# Water



## DaveKim (Mar 25, 2013)

Hi all
Ive been on holiday to Cyprus for the last 13 years and have always bought bottled water even though Apparently the water in Cyprus is safe to drink .
I was just wondering do you still buy in water or just drink tap water?
Its problably personal choice but just wanted some opinions 
Less than 100 days until I join you all lane:


----------



## Guest (Mar 28, 2013)

DaveKim said:


> Hi all
> Ive been on holiday to Cyprus for the last 13 years and have always bought bottled water even though Apparently the water in Cyprus is safe to drink .
> I was just wondering do you still buy in water or just drink tap water?
> Its problably personal choice but just wanted some opinions
> Less than 100 days until I join you all lane:


Then we are quicker, 10 of April we land in Limassol

Anders


----------



## Veronica (Apr 5, 2008)

DaveKim said:


> Hi all
> Ive been on holiday to Cyprus for the last 13 years and have always bought bottled water even though Apparently the water in Cyprus is safe to drink .
> I was just wondering do you still buy in water or just drink tap water?

(DATASET EXCERPTS)

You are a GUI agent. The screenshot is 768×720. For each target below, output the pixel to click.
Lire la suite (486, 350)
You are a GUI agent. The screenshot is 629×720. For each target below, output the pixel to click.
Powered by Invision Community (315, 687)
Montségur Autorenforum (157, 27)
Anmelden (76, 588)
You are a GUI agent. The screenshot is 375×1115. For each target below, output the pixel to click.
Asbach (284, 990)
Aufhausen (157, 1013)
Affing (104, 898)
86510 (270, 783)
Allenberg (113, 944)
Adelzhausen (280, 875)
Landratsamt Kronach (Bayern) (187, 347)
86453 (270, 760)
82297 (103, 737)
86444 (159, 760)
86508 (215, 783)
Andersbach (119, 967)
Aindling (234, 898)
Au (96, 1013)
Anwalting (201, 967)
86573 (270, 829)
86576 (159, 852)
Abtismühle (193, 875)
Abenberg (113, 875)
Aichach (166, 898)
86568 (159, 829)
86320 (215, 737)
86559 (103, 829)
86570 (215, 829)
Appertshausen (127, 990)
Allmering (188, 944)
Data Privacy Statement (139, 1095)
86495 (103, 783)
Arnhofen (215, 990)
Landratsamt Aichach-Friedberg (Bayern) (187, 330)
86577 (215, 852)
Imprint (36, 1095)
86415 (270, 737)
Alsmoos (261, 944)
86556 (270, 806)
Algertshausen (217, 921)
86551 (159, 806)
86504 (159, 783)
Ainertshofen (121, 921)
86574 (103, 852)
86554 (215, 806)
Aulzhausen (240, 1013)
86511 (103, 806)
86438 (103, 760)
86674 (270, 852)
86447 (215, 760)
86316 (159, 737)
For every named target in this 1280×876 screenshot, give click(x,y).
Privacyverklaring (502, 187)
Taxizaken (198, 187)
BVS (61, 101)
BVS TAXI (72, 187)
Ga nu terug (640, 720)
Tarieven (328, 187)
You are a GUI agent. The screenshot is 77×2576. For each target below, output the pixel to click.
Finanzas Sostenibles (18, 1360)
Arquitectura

(DIRECTIONS FOR THIS TASK)
Continue the forum thread about drinking tap water in Cyprus, picking up right after its last line. The records aren't needed for this work.

(REPLY TO THE TASK)
> Its problably personal choice but just wanted some opinions
> Less than 100 days until I join you all lane:


We buy the large bottles for our water cooler as the tap water has a bit of a funny taste even though it is safe and also in the summer you oan't get it cold enough out of the tap.


----------



## Geraldine (Jan 3, 2009)

Veronica said:


> We buy the large bottles for our water cooler as the tap water has a bit of a funny taste even though it is safe and also in the summer you oan't get it cold enough out of the tap.


I have a separate drinking water tap at the kitchen sink.


----------



## DaveKim (Mar 25, 2013)

As always thanks to you all.
Dave


----------



## Tanager (Mar 14, 2009)

We drink the water from the separate tap but we use Brita Water Filter. It's much cheaper than buying bottled water and safer, cleaner too. I can highly recommend it. You can buy it in the UK but here in Cyprus too ie. in the Papantoniou Supermarket.


----------



## Miss Daisy (Jan 24, 2011)

Some homes have a separate drinking water tap in their kitchens where the water comes directly from the mains and not through the big storage tank. Mine does not. So I buy drinking water. Fortunately for me there is a big drinking water machine right across from my front door so it is quite convenient for me to fill up my water containers. It costs 1 Euro for about 40 L.


----------



## Veronica (Apr 5, 2008)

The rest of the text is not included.